Pet peeves, Apple. I don;t like your politics, I like your screens. Your OS needs work — my even older laptop with a positively ancient CPU manages a KDE version of Arch better than the mac manages Catalina. I don’t want ads for your new tablet — or the pro version, or the keyboard (at $549). I don’t watch their watch for the same reasons that I don’t want a WearOS or a fitbit.
But their displays are very, very good — five years ago. Now? with the speed things are evolving? Unsure. I refer to Tom Hogan on photography issues a lot (and I mean a lot) and his recommendations are old but probably still OK.
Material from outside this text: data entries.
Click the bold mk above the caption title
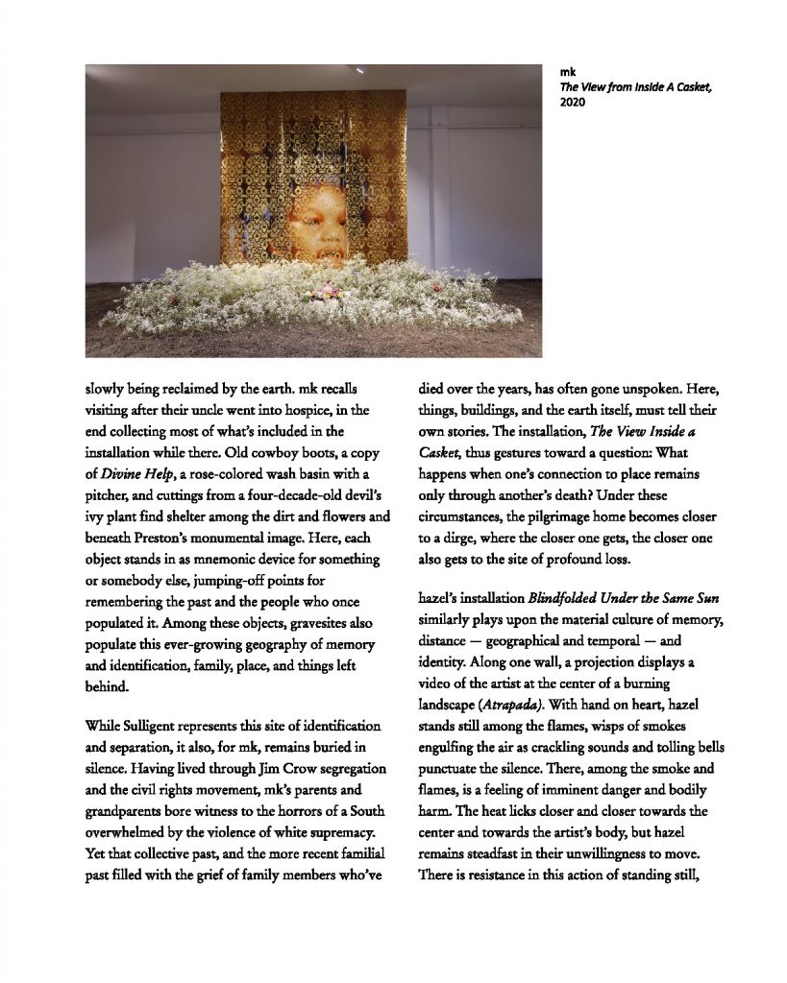tap(567, 71)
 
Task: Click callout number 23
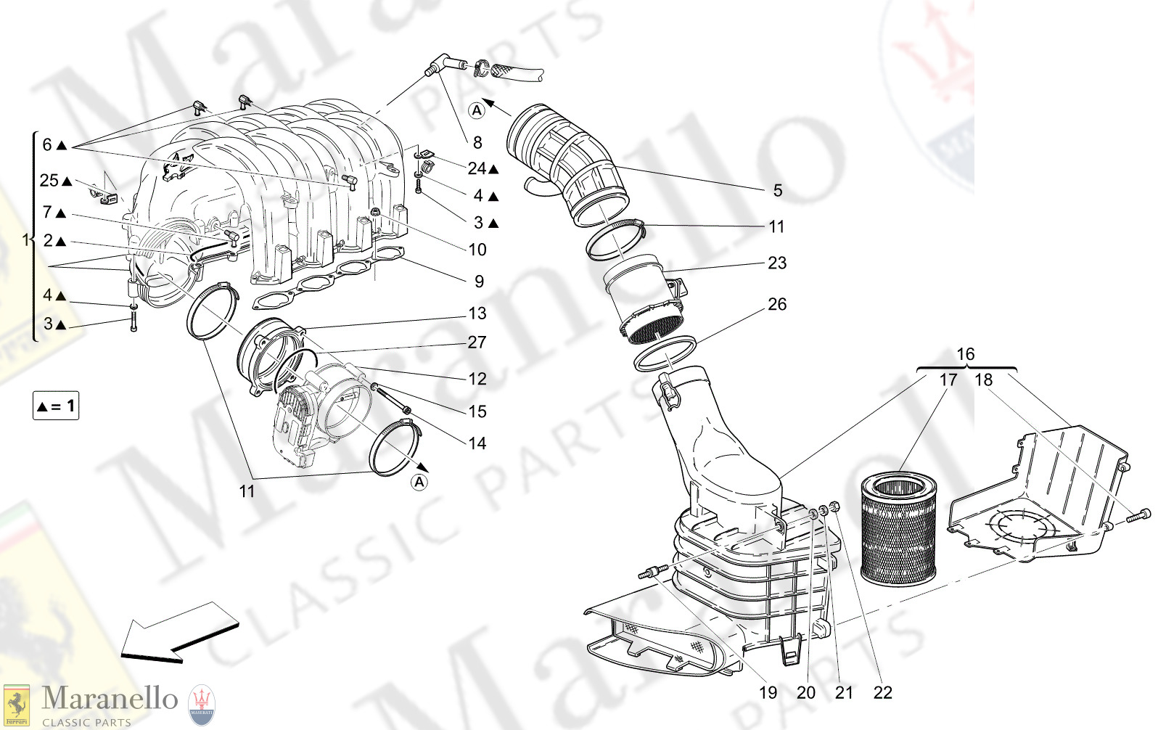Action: coord(776,263)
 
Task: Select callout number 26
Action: coord(776,305)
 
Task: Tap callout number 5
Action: coord(777,191)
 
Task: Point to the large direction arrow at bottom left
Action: coord(178,633)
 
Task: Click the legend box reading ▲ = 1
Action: coord(56,406)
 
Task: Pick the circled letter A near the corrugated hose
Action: coord(477,110)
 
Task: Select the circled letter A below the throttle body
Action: coord(419,482)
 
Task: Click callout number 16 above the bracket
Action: coord(965,354)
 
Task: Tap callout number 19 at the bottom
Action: coord(768,693)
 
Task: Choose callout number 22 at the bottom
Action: coord(882,693)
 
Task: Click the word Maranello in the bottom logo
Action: coord(110,699)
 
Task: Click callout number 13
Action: coord(477,313)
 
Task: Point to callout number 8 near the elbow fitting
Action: coord(477,143)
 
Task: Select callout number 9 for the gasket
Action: coord(479,282)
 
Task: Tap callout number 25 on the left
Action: coord(49,181)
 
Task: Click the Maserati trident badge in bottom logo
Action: coord(202,704)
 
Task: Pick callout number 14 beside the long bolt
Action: coord(477,443)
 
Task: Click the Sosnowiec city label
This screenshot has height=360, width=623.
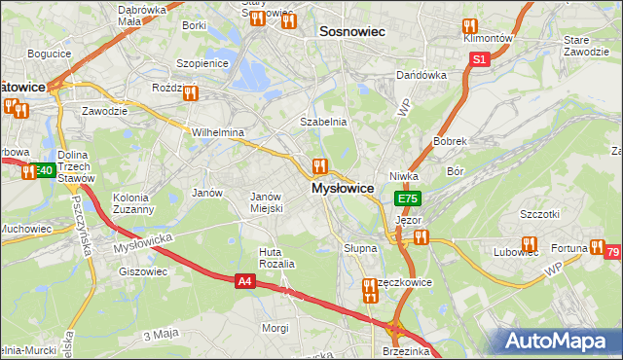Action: [x=352, y=31]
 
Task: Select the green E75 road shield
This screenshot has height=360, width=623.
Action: [x=408, y=198]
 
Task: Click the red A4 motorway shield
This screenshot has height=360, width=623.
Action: [x=246, y=281]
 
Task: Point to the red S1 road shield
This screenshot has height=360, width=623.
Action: [x=479, y=59]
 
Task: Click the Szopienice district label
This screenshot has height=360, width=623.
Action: [x=202, y=63]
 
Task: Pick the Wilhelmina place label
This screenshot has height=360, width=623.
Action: [x=217, y=132]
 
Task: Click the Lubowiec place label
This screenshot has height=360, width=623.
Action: [x=516, y=253]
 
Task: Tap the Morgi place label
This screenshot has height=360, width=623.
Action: [x=275, y=328]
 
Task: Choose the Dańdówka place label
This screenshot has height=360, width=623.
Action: [x=421, y=75]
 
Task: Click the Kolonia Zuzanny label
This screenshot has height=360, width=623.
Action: [x=132, y=202]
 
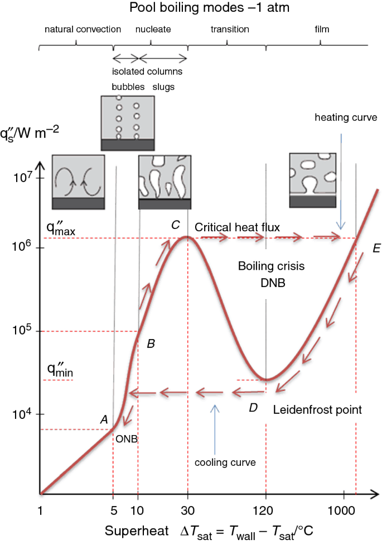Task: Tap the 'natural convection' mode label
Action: (x=83, y=28)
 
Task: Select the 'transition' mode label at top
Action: (x=230, y=28)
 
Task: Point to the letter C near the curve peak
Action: (x=175, y=225)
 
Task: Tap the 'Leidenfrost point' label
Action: (x=317, y=409)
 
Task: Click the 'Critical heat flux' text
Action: (x=237, y=226)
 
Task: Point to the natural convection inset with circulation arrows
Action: (x=78, y=182)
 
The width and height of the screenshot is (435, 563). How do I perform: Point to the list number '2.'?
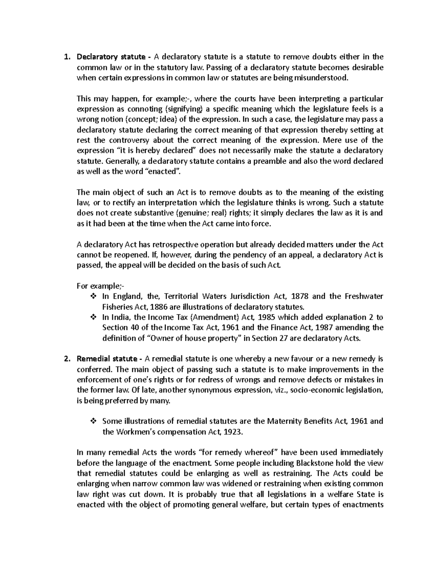tap(66, 359)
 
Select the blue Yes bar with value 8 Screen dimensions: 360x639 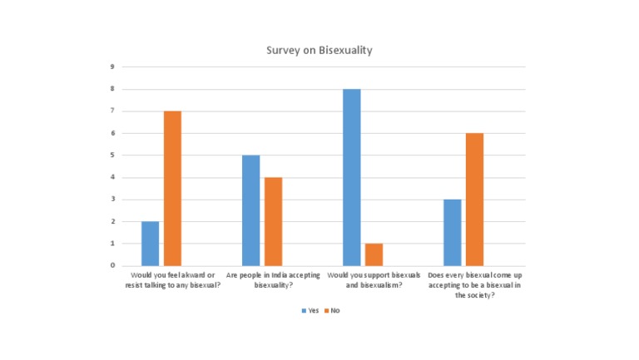[351, 177]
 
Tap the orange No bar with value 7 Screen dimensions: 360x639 [172, 188]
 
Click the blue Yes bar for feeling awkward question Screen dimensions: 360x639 [150, 244]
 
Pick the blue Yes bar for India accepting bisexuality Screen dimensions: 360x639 [250, 210]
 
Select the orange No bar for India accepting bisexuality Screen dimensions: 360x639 [273, 221]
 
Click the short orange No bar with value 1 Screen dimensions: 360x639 [374, 254]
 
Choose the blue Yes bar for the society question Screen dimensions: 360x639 [452, 232]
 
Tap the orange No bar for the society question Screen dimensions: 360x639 [474, 200]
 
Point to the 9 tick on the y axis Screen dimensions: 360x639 [112, 67]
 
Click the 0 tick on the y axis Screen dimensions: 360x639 [112, 265]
With one caveat. Do not buy refurbished. and back everything up yourself. The newest macs have ab better keyboard, and that does help — but I use an expansion port with mine and one of the USB ports leads to a mechanical keyboard. I also use a Bluetooth mouse. Sorry mac, but touchpads and gestures no compute when touch typing, and if I’m processing photos I use a Wacom Tablet — and Kphoto, Darktable and Gimp. Which are all better optimized for linux.
FOr most people and most situations, a raspberry pi rinning the little backup box and a pinebook pro will work. But for production, at present, holding my nose, it is either a Mac or a Linux friendly (Dell XPS or Lenovo Thinkpad) that would cost almost as much — but the IT droids at work don’t grok Linux. Officially.
I have discovered that keeping the IT droids and work happy is a component of productivity.
Regardless, the hardware I have must last. It’s pretty clear that the COVID lockdown has precipitated a depression and a fair amount of non essential spending be slowed down. The equipment that is on tree year or five year replacement cycles will continue to be used until it breaks.
Which truly motivates me to back up this machine, and all my machines, in multiple ways, and to nurse it. If it goes, it could take weeks and rams of paperwork to liberate another box.
And I have found that paperwork slows down my productivity far more than annoying the IT droids.
Anyway, we are now under orders to go back to the office from the public holiday. That should make things a little easier, or at least less distracting.
- Keratoconus, with bilateral corneal transplants 30 years ago (in private), Prior to surgery without contacts I could not read the top line of the eye chart. Now without glasses I can see one eye, with glasses I am just able to drive legally, and when the contacts fit and work i am somewhat longsighted and use reading glasses for computers and books.
As I said, I am a “difficult fit”.
- Which would work with a new mac. Nothing else would because everthing is normal USB not USB-C. I understand that there are multiple versions of dongles, and finding a good one is a challenge.